Definition: Yield
Die Rendite einer Kapitalanlage, ausgedrückt in Prozent für den Zeitraum eines Jahres, wird Yield genannt. Sie zeigt an, wie viel das Investment im Verhältnis zum eingesetzten Kapital abwirft.
Was ist Yield?
Der Begriff Yield beschreibt die Rendite einer Kapitalanlage. Anleger drücken diese Kennzahl in Prozent aus und beziehen sie meist auf einen Zeitraum von einem Jahr. Die Erträge stammen typischerweise aus Dividenden, Zinsen, Kupons oder Staking-Belohnungen.

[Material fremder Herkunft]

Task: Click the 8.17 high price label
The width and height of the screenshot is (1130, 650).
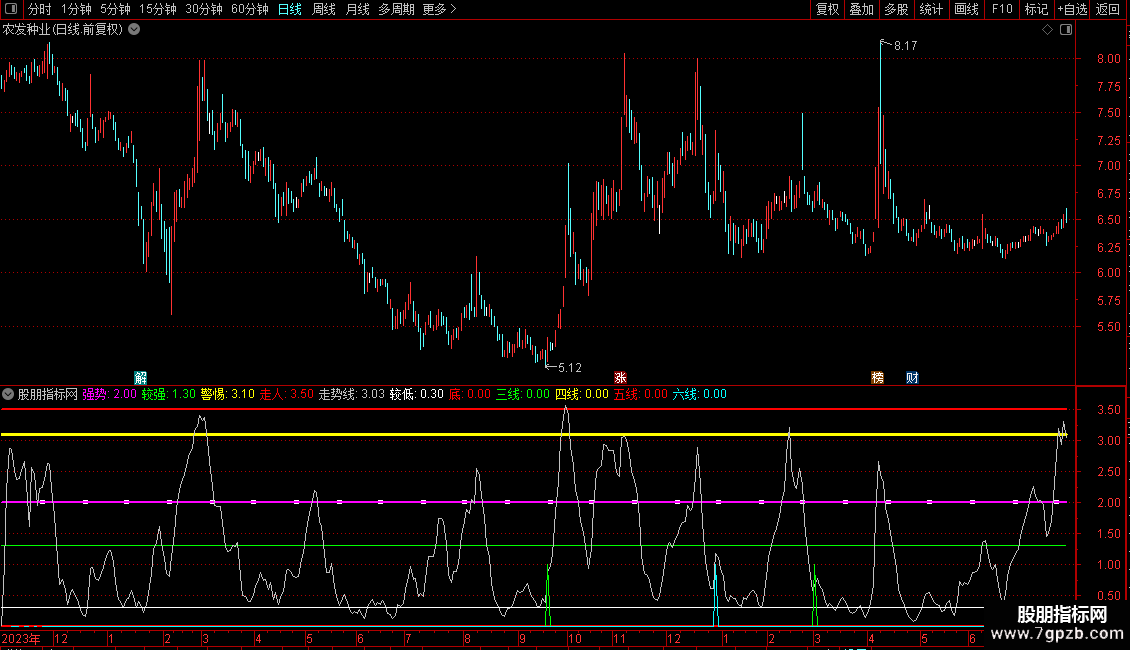Action: [x=905, y=46]
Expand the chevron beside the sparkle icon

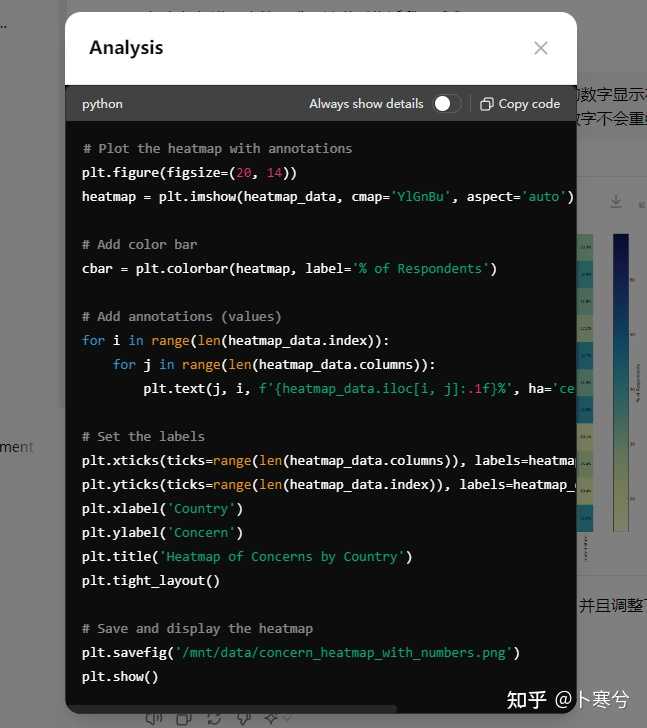click(286, 718)
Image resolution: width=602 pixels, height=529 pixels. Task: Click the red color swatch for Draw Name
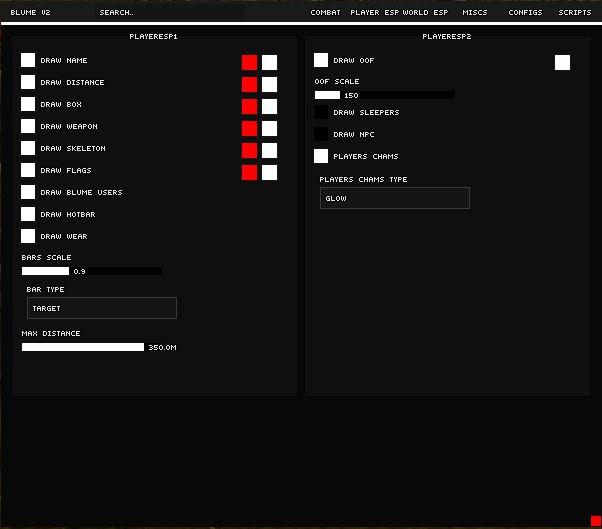(249, 62)
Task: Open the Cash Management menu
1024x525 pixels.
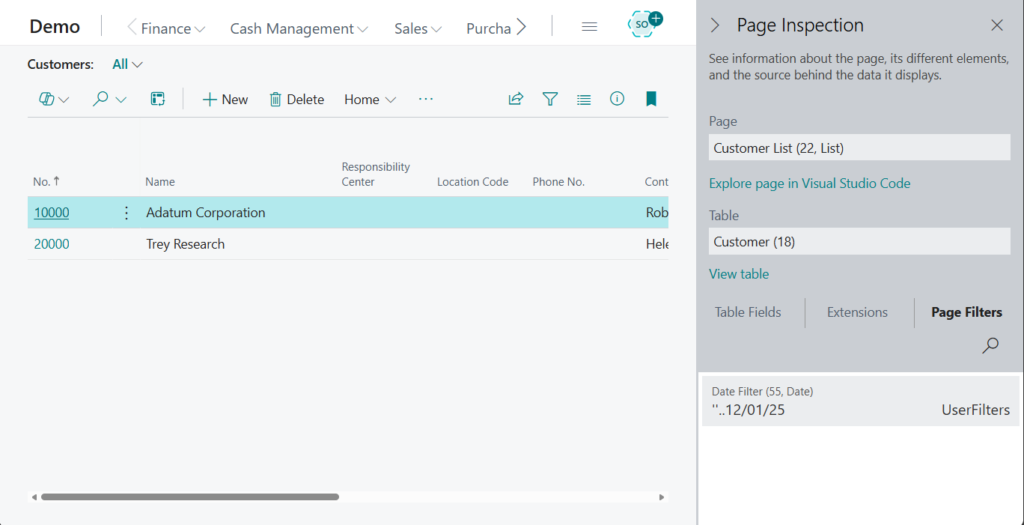Action: 298,29
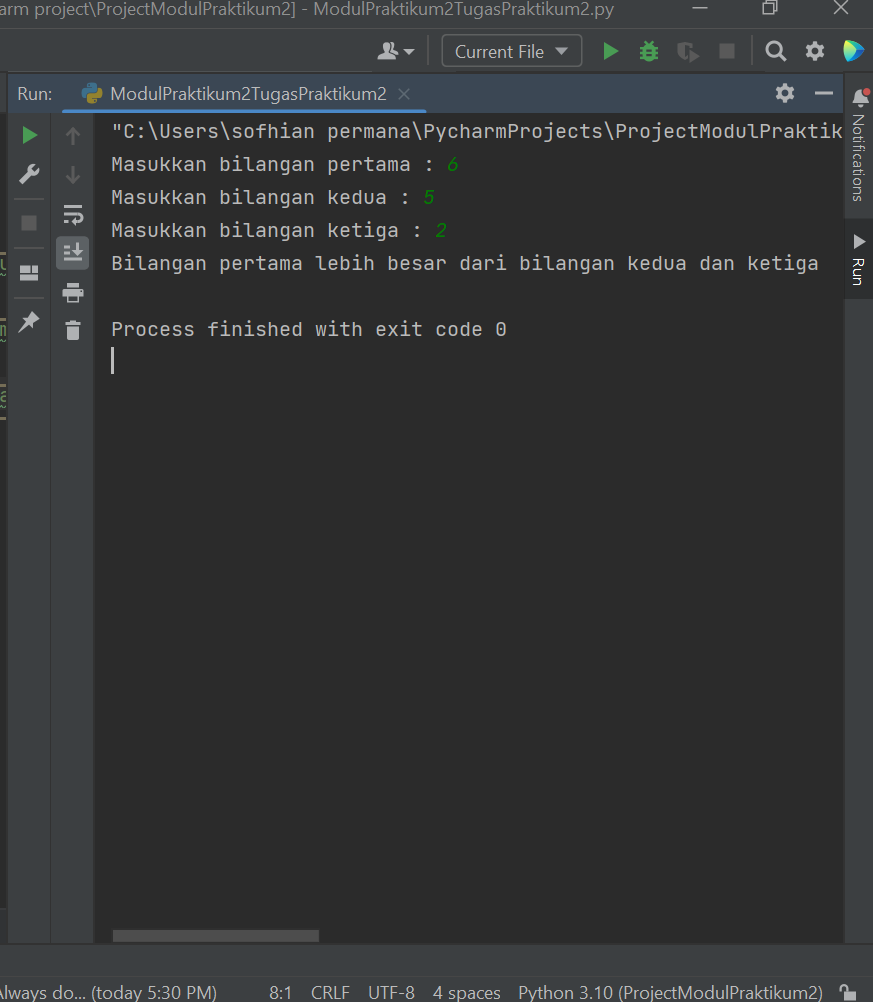This screenshot has width=873, height=1002.
Task: Change file encoding by clicking UTF-8
Action: click(391, 992)
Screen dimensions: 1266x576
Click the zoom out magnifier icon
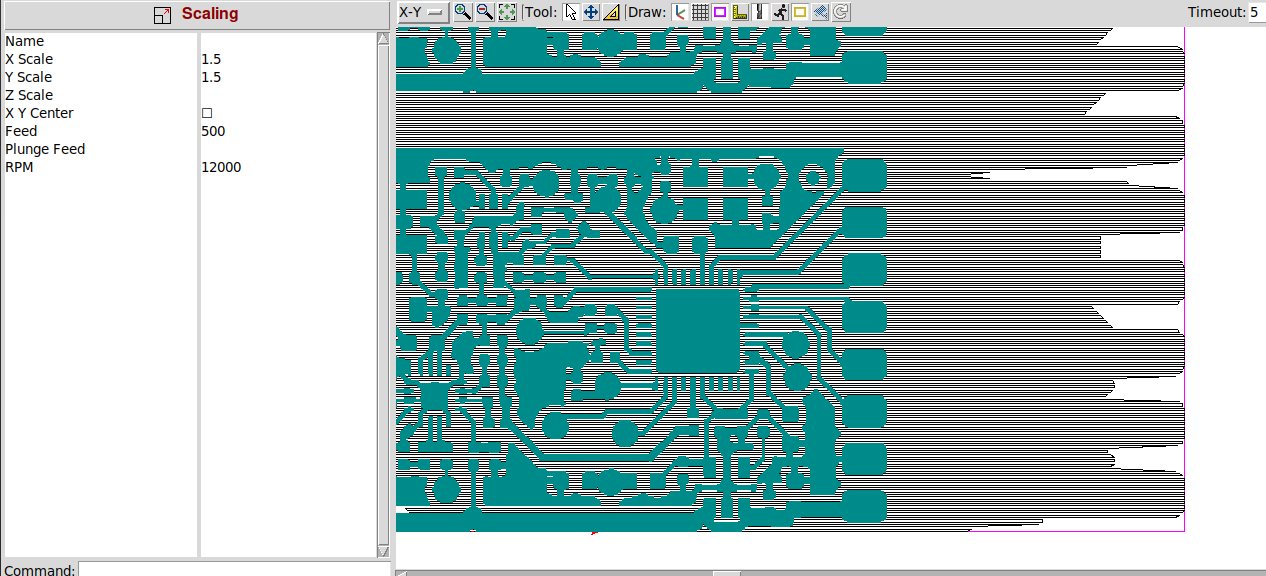click(x=484, y=12)
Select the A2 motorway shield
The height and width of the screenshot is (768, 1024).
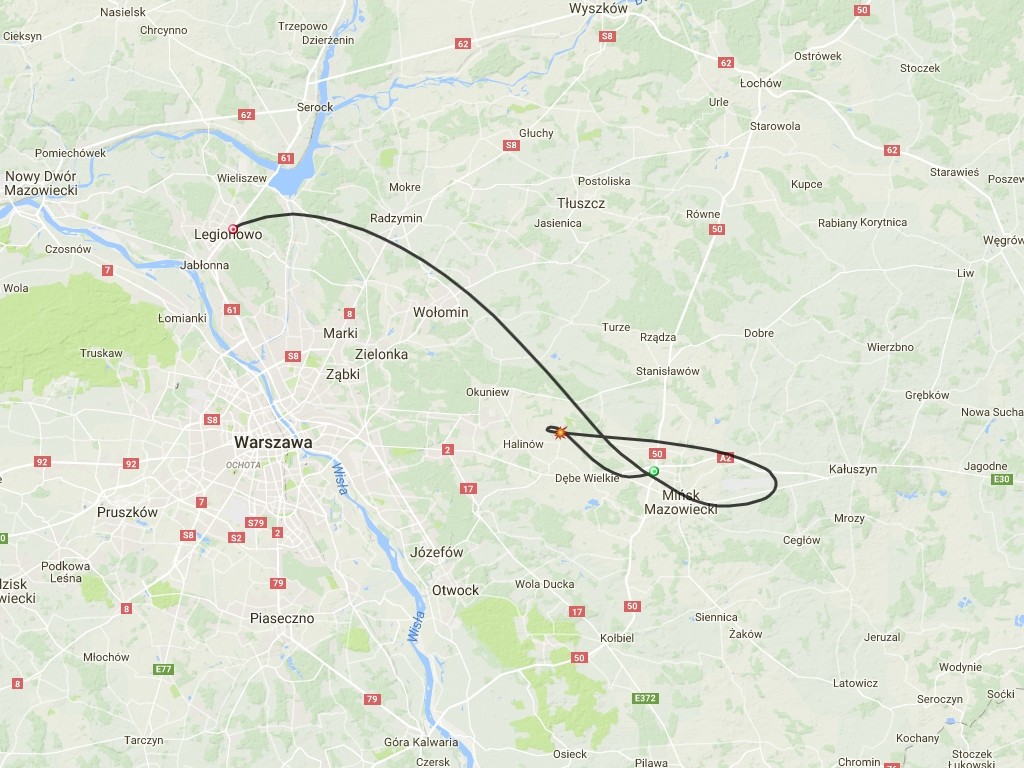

Diese Kennzahl gilt als eine der wichtigsten Vergleichsgrößen im Finanz- und Kryptomarkt.
Wie der Yield funktioniert
Ein Anleger investiert Kapital in ein Finanzprodukt und erhält dafür regelmäßige Zahlungen. Diese Zahlungen setzt er ins Verhältnis zum eingesetzten Kapital. Das Ergebnis zeigt die Rendite. Höhere Werte bedeuten in der Regel auch höhere Risiken. Deshalb prüfen erfahrene Anleger nicht nur den Ertrag, sondern auch die Sicherheit einer Anlage.
Yield im Krypto-Bereich
Im Kryptomarkt spielt diese Kennzahl eine zentrale Rolle. Über DeFi-Protokolle können Nutzer ihre Coins verleihen, staken oder Liquidität in Pools bereitstellen. Als Gegenleistung erhalten sie regelmäßige Erträge in Form von Token oder Zinsen. Diese Strategie heißt Yield Farming und zieht besonders in Bullenmärkten viel Kapital an.
Rendite berechnen
Die Formel ist einfach: Ertrag geteilt durch investiertes Kapital, multipliziert mit 100. Ein Beispiel: Wer 1.000 Euro anlegt und 50 Euro Ertrag erzielt, kommt auf einen Yield von 5 Prozent. DeFi-Plattformen geben den Ertrag oft als APY (Annual Percentage Yield) an. Der APY berücksichtigt zusätzlich den Zinseszinseffekt.
Chancen und Risiken
Eine hohe Rendite lockt viele Anleger. Doch nicht jeder Ertrag ist nachhaltig. Besonders im Krypto-Sektor schwanken die Zahlen stark. Smart-Contract-Bugs, Kursverluste oder unseriöse Anbieter können das eingesetzte Kapital gefährden. Wer investiert, sollte deshalb Angebote sorgfältig prüfen und Risiken breit streuen.Die Erträge bestehen oft aus Dividenden oder Zinsen.